Element and text location data:
____

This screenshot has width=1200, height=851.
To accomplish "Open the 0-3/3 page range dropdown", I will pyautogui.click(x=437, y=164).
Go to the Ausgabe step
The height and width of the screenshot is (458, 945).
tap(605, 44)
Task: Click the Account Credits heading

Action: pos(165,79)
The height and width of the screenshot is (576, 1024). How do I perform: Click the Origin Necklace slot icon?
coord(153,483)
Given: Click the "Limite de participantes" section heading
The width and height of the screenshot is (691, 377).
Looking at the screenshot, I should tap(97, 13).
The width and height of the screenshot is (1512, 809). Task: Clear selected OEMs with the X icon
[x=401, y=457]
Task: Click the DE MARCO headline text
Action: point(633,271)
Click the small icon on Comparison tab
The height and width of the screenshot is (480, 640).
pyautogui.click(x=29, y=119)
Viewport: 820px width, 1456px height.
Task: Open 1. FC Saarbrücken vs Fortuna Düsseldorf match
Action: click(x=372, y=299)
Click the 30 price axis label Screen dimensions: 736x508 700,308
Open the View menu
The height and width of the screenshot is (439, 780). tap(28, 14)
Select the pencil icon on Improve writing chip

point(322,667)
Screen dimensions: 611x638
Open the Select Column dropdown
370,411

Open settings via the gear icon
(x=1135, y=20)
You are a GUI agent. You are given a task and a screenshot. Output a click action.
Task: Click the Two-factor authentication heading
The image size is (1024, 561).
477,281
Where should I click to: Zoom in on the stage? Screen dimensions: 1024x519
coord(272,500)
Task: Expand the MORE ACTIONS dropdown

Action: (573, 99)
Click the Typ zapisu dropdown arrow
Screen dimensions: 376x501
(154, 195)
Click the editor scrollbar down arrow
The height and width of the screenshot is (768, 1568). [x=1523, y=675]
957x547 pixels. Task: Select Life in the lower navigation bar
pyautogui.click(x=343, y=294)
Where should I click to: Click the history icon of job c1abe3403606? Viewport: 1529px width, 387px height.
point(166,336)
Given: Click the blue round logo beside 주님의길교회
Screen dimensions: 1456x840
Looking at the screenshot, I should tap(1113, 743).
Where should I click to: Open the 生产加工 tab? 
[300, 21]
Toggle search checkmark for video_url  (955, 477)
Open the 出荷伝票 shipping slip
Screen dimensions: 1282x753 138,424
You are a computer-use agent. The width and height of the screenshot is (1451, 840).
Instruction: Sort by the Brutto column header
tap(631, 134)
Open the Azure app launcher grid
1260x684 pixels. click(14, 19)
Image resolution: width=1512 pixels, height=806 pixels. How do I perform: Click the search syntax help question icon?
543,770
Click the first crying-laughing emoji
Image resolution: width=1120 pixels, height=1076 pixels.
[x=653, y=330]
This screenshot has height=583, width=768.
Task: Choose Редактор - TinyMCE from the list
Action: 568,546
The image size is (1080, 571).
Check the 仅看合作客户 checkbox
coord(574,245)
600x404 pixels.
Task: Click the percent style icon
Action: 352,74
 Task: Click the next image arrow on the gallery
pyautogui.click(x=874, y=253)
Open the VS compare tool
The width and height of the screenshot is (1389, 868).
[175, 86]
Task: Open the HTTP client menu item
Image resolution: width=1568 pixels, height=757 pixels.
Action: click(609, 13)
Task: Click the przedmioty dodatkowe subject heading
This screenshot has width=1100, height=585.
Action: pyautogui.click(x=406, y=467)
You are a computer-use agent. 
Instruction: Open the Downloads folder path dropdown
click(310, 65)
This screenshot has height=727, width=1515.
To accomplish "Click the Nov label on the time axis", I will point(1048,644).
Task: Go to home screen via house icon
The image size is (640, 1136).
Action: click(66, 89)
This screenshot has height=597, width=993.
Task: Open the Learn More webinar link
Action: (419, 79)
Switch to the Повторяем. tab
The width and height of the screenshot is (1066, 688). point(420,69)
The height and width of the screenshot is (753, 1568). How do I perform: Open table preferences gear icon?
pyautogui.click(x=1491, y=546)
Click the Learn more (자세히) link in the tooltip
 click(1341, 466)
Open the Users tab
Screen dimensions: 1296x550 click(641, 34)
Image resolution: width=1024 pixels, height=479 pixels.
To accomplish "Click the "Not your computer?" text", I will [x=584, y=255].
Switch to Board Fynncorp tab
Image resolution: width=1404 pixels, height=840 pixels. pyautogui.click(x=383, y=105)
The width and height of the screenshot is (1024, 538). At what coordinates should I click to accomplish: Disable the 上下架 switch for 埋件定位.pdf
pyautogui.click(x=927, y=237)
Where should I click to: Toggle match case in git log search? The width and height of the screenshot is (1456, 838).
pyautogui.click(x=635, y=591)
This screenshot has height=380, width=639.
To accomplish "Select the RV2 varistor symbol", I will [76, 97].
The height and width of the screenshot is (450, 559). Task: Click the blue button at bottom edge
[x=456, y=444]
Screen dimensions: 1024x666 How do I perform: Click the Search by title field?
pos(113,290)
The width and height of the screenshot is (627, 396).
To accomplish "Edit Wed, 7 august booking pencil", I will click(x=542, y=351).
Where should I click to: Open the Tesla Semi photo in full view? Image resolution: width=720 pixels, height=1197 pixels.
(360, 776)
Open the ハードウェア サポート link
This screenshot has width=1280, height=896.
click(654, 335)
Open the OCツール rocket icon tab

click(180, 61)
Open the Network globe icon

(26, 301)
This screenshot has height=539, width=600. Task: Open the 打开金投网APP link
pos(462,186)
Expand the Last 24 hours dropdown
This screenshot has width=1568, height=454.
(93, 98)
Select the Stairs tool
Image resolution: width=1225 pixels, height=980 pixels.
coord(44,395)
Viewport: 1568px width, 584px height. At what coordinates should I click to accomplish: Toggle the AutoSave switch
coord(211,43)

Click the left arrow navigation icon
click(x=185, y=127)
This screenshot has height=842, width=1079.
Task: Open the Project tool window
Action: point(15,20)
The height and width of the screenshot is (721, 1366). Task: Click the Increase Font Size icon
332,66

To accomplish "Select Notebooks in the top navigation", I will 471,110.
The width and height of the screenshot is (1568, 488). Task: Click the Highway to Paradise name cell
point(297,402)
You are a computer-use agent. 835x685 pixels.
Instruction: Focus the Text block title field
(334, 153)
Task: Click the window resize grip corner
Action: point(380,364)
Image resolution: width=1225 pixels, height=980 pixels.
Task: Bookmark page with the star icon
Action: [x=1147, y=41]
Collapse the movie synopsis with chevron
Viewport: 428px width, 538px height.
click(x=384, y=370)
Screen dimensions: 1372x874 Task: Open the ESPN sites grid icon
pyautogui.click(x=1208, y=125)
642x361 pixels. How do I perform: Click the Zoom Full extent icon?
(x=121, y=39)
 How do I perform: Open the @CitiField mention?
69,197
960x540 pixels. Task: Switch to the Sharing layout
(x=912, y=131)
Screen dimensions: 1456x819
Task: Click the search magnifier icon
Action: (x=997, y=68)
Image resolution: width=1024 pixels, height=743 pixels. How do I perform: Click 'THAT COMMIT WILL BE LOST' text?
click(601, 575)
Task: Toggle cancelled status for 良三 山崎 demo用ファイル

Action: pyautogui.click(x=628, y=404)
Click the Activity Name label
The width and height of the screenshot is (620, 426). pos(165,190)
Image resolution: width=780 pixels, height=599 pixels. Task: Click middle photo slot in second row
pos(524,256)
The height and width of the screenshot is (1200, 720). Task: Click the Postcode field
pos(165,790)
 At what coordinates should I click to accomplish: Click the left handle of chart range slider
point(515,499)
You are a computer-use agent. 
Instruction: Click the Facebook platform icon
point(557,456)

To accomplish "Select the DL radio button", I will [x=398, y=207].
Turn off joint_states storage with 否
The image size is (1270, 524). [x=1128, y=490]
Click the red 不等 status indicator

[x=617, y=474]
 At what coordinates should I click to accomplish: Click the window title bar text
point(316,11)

____

Can you copy every line of the material above word for word, leaving nothing out and changing nothing?

ANSWER FOR THIS EXERCISE =>
This screenshot has width=1200, height=851.
To accomplish "Open the 0-3/3 page range dropdown", I will pyautogui.click(x=437, y=164).
Go to the Ausgabe step
The height and width of the screenshot is (458, 945).
tap(605, 44)
Task: Click the Account Credits heading

Action: pos(165,79)
The height and width of the screenshot is (576, 1024). How do I perform: Click the Origin Necklace slot icon?
coord(153,483)
Given: Click the "Limite de participantes" section heading
The width and height of the screenshot is (691, 377).
Looking at the screenshot, I should tap(97, 13).
The width and height of the screenshot is (1512, 809). Task: Clear selected OEMs with the X icon
[x=401, y=457]
Task: Click the DE MARCO headline text
Action: point(633,271)
Click the small icon on Comparison tab
The height and width of the screenshot is (480, 640).
pyautogui.click(x=29, y=119)
Viewport: 820px width, 1456px height.
Task: Open 1. FC Saarbrücken vs Fortuna Düsseldorf match
Action: click(x=372, y=299)
Click the 30 price axis label Screen dimensions: 736x508 700,308
Open the View menu
The height and width of the screenshot is (439, 780). tap(28, 14)
Select the pencil icon on Improve writing chip

point(322,667)
Screen dimensions: 611x638
Open the Select Column dropdown
370,411

Open settings via the gear icon
(x=1135, y=20)
You are a GUI agent. You are given a task and a screenshot. Output a click action.
Task: Click the Two-factor authentication heading
The image size is (1024, 561).
477,281
Where should I click to: Zoom in on the stage? Screen dimensions: 1024x519
coord(272,500)
Task: Expand the MORE ACTIONS dropdown

Action: (573, 99)
Click the Typ zapisu dropdown arrow
Screen dimensions: 376x501
(154, 195)
Click the editor scrollbar down arrow
The height and width of the screenshot is (768, 1568). [x=1523, y=675]
957x547 pixels. Task: Select Life in the lower navigation bar
pyautogui.click(x=343, y=294)
Where should I click to: Click the history icon of job c1abe3403606? Viewport: 1529px width, 387px height.
point(166,336)
Given: Click the blue round logo beside 주님의길교회
Screen dimensions: 1456x840
Looking at the screenshot, I should tap(1113, 743).
Where should I click to: Open the 生产加工 tab? 
[300, 21]
Toggle search checkmark for video_url  (955, 477)
Open the 出荷伝票 shipping slip
Screen dimensions: 1282x753 138,424
You are a computer-use agent. The width and height of the screenshot is (1451, 840).
Instruction: Sort by the Brutto column header
tap(631, 134)
Open the Azure app launcher grid
1260x684 pixels. click(14, 19)
Image resolution: width=1512 pixels, height=806 pixels. How do I perform: Click the search syntax help question icon?
543,770
Click the first crying-laughing emoji
Image resolution: width=1120 pixels, height=1076 pixels.
[x=653, y=330]
This screenshot has height=583, width=768.
Task: Choose Редактор - TinyMCE from the list
Action: 568,546
The image size is (1080, 571).
Check the 仅看合作客户 checkbox
coord(574,245)
600x404 pixels.
Task: Click the percent style icon
Action: 352,74
 Task: Click the next image arrow on the gallery
pyautogui.click(x=874, y=253)
Open the VS compare tool
The width and height of the screenshot is (1389, 868).
[175, 86]
Task: Open the HTTP client menu item
Image resolution: width=1568 pixels, height=757 pixels.
Action: click(609, 13)
Task: Click the przedmioty dodatkowe subject heading
This screenshot has width=1100, height=585.
Action: pyautogui.click(x=406, y=467)
You are a computer-use agent. 
Instruction: Open the Downloads folder path dropdown
click(310, 65)
This screenshot has height=727, width=1515.
To accomplish "Click the Nov label on the time axis", I will point(1048,644).
Task: Go to home screen via house icon
The image size is (640, 1136).
Action: click(66, 89)
This screenshot has height=597, width=993.
Task: Open the Learn More webinar link
Action: (419, 79)
Switch to the Повторяем. tab
The width and height of the screenshot is (1066, 688). point(420,69)
The height and width of the screenshot is (753, 1568). How do I perform: Open table preferences gear icon?
pyautogui.click(x=1491, y=546)
Click the Learn more (자세히) link in the tooltip
 click(1341, 466)
Open the Users tab
Screen dimensions: 1296x550 click(641, 34)
Image resolution: width=1024 pixels, height=479 pixels.
To accomplish "Click the "Not your computer?" text", I will [x=584, y=255].
Switch to Board Fynncorp tab
Image resolution: width=1404 pixels, height=840 pixels. pyautogui.click(x=383, y=105)
The width and height of the screenshot is (1024, 538). At what coordinates should I click to accomplish: Disable the 上下架 switch for 埋件定位.pdf
pyautogui.click(x=927, y=237)
Where should I click to: Toggle match case in git log search? The width and height of the screenshot is (1456, 838).
pyautogui.click(x=635, y=591)
This screenshot has height=380, width=639.
To accomplish "Select the RV2 varistor symbol", I will [76, 97].
The height and width of the screenshot is (450, 559). Task: Click the blue button at bottom edge
[x=456, y=444]
Screen dimensions: 1024x666 How do I perform: Click the Search by title field?
pos(113,290)
The width and height of the screenshot is (627, 396).
To accomplish "Edit Wed, 7 august booking pencil", I will click(x=542, y=351).
Where should I click to: Open the Tesla Semi photo in full view? Image resolution: width=720 pixels, height=1197 pixels.
(360, 776)
Open the ハードウェア サポート link
This screenshot has width=1280, height=896.
click(654, 335)
Open the OCツール rocket icon tab

click(180, 61)
Open the Network globe icon

(26, 301)
This screenshot has height=539, width=600. Task: Open the 打开金投网APP link
pos(462,186)
Expand the Last 24 hours dropdown
This screenshot has width=1568, height=454.
(93, 98)
Select the Stairs tool
Image resolution: width=1225 pixels, height=980 pixels.
coord(44,395)
Viewport: 1568px width, 584px height. At what coordinates should I click to accomplish: Toggle the AutoSave switch
coord(211,43)

Click the left arrow navigation icon
click(x=185, y=127)
This screenshot has height=842, width=1079.
Task: Open the Project tool window
Action: point(15,20)
The height and width of the screenshot is (721, 1366). Task: Click the Increase Font Size icon
332,66

To accomplish "Select Notebooks in the top navigation", I will 471,110.
The width and height of the screenshot is (1568, 488). Task: Click the Highway to Paradise name cell
point(297,402)
You are a computer-use agent. 835x685 pixels.
Instruction: Focus the Text block title field
(334, 153)
Task: Click the window resize grip corner
Action: point(380,364)
Image resolution: width=1225 pixels, height=980 pixels.
Task: Bookmark page with the star icon
Action: [x=1147, y=41]
Collapse the movie synopsis with chevron
Viewport: 428px width, 538px height.
click(x=384, y=370)
Screen dimensions: 1372x874 Task: Open the ESPN sites grid icon
pyautogui.click(x=1208, y=125)
642x361 pixels. How do I perform: Click the Zoom Full extent icon?
(x=121, y=39)
 How do I perform: Open the @CitiField mention?
69,197
960x540 pixels. Task: Switch to the Sharing layout
(x=912, y=131)
Screen dimensions: 1456x819
Task: Click the search magnifier icon
Action: (x=997, y=68)
Image resolution: width=1024 pixels, height=743 pixels. How do I perform: Click 'THAT COMMIT WILL BE LOST' text?
click(601, 575)
Task: Toggle cancelled status for 良三 山崎 demo用ファイル

Action: pyautogui.click(x=628, y=404)
Click the Activity Name label
The width and height of the screenshot is (620, 426). pos(165,190)
Image resolution: width=780 pixels, height=599 pixels. Task: Click middle photo slot in second row
pos(524,256)
The height and width of the screenshot is (1200, 720). Task: Click the Postcode field
pos(165,790)
 At what coordinates should I click to accomplish: Click the left handle of chart range slider
point(515,499)
You are a computer-use agent. 
Instruction: Click the Facebook platform icon
point(557,456)

To accomplish "Select the DL radio button", I will [x=398, y=207].
Turn off joint_states storage with 否
The image size is (1270, 524). [x=1128, y=490]
Click the red 不等 status indicator

[x=617, y=474]
 At what coordinates should I click to accomplish: Click the window title bar text
point(316,11)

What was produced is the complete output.